Online News Analysis - Predicting Media Shares by Article Characteristics ================ Matt Kasle 10/15/2020

sunday articles

Introduction

This dataset summarizes a heterogeneous set of features about articles published by Mashable in a period of two years. The goal is to predict the number of shares in social networks (popularity).

There are 61 attributes, 58 which are predictive attributes, 2 of which are non-predictive (url and timestamp), and 1 that is the target.

The types of veriables include the number of words in the article, the number of words in the title, the positivity and sentimentality of the article, the article’s subject, the number of keywords used, and much more.

The objective of this project is to predict the number of social media shares using two different tree-based algorithms. The first algorithm will be a non-ensemble regression tree, and the second algorithm will be a boosted trees algorithm, which is a state-of-the-art classification technique.

The other objective of this project is to create an automated report that outputs the classification analysis for each articles published on each weekday.

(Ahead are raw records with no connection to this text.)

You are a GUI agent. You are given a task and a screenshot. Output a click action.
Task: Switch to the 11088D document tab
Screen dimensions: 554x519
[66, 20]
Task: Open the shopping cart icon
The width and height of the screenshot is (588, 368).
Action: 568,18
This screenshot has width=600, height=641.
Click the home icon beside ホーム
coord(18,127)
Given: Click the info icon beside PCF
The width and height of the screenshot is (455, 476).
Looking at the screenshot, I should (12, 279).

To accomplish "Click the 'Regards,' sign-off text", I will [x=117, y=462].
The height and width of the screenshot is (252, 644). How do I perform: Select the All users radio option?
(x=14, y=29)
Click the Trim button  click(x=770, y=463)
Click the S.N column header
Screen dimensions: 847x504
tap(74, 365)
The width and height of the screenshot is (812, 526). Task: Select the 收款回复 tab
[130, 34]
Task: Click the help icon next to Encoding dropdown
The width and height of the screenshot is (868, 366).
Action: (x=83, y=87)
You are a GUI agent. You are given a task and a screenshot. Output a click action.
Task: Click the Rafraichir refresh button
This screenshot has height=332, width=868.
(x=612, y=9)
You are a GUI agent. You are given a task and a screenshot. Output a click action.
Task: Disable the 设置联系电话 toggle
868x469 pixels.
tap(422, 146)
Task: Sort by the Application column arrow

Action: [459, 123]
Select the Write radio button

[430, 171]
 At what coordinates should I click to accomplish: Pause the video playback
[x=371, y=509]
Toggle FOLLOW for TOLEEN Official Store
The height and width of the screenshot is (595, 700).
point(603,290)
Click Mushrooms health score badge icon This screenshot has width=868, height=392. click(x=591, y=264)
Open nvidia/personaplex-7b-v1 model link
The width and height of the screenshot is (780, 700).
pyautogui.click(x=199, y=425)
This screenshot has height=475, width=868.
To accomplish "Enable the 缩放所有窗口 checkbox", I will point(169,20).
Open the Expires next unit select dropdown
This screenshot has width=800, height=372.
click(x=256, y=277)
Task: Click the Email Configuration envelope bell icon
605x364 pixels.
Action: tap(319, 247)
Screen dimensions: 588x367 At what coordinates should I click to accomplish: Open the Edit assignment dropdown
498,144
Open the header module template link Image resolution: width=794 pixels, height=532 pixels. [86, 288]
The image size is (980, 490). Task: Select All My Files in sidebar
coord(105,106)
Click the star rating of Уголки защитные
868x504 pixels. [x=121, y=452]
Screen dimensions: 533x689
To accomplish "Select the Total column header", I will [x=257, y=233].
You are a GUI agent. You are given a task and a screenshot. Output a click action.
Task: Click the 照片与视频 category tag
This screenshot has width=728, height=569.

The required packages to run this analysis are tidyverse, caret, tree, and patchwork.

Data

First, we need to read in the data and set up the subsetting of the data into a single weekday. Then, we’ll split the data set to a training and test set for training and evaluating the classificaiton models. A 70/30 train-test split will be used.

set.seed(1)
library(tidyverse)
library(caret)
library(tree)

news <- read_csv("OnlineNewsPopularity.csv")
varDayOfWeek <- parse(text=paste0("weekday_is_", params$day_of_week))
news <- news %>% filter(eval(varDayOfWeek) == 1)

news <- news %>% select(-url, -timedelta, -weekday_is_monday, -weekday_is_tuesday, -weekday_is_wednesday,
                        -weekday_is_thursday,-weekday_is_friday, 
                        -weekday_is_saturday, -weekday_is_sunday, -is_weekend)

newsIndex <- createDataPartition(news$shares, p = 0.3, list = FALSE)
newsTrain <- news[newsIndex, ]
newsTest <- news[-newsIndex, ]

Summarizations

Below are summary statistics of the online news data set, such as the number of observations in the train set, a numerical summary of the response variable (number of social media shares), a distribution of the response, and relationships between the response and interesting variables in the dataset.

Number of rows in training set:

nrow(newsTrain)
## [1] 824

Summary of response variable:

summary(newsTrain$shares)
##    Min. 1st Qu.  Median    Mean 3rd Qu.    Max. 
##      91    1200    1900    3924    3700   64500

It is important to make note of the minimum and maximum of the response variable, as well as the median and quartiles. For future analysis, it may be best to remove outliers.

Distribution of response variable:

ggplot(data = newsTrain, aes(x = shares)) +
  geom_histogram() + xlab("Shares") + ggtitle(paste("Distribution of Shares in Training Data - ",
                                                    params$day_of_week))

Below is a plot of four interesting variables to the response variable, shares. We want to see if there are any intersting patterns here.

library(patchwork)
par(mfrow=c(2,2))
plot1 <- ggplot(data=news, aes(x = news$n_unique_tokens, y = shares)) + geom_point(stat = "identity") +
    labs(x="Unique Words in Article", y="Shares")

plot2 <- ggplot(data=news, aes(x = news$rate_positive_words, y = shares)) + geom_point(stat = "identity") +
    labs(x="Rate of Positive Words", y="")

plot3 <- ggplot(data=news, aes(x = news$rate_negative_words, y = shares)) + geom_point(stat = "identity") +
    labs(x="Rate of Negative Words", y="Shares")

plot4 <- ggplot(data=news, aes(x = news$global_sentiment_polarity, y = shares)) + geom_point(stat = "identity") +
    labs(x="Sentiment Polarity", y="")

plot1 + plot2 + plot3 + plot4
## Warning: Use of `news$n_unique_tokens` is discouraged. Use `n_unique_tokens` instead.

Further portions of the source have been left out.